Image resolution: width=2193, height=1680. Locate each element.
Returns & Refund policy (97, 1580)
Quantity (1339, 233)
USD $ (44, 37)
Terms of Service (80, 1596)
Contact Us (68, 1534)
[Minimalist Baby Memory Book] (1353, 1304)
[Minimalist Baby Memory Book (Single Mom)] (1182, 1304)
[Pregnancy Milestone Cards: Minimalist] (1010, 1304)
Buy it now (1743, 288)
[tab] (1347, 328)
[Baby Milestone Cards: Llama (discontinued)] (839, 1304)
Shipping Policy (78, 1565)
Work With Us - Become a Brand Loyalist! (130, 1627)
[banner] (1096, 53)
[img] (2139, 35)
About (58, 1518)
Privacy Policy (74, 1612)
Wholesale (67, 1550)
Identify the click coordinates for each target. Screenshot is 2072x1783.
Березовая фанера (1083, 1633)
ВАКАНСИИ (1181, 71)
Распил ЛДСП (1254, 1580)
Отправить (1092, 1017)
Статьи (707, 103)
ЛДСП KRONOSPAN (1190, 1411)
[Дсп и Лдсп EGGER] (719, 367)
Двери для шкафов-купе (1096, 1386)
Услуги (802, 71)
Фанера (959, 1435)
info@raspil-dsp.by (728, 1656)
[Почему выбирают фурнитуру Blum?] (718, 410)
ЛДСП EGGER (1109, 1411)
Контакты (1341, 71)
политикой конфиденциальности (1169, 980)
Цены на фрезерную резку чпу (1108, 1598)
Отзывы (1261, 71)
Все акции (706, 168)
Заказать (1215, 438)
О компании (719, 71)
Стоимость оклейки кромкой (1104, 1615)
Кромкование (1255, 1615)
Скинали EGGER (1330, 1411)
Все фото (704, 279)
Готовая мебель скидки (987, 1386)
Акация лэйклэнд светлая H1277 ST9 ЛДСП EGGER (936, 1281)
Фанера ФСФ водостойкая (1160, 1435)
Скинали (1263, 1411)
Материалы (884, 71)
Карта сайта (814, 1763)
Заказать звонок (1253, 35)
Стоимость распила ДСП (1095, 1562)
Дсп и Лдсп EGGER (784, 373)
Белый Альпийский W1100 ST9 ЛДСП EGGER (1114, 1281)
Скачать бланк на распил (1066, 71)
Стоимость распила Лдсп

- _TASK ITEM_
Taking the material above, report how many of its lines contain the word "EGGER". Add nothing else.

- _TASK SOLUTION_
6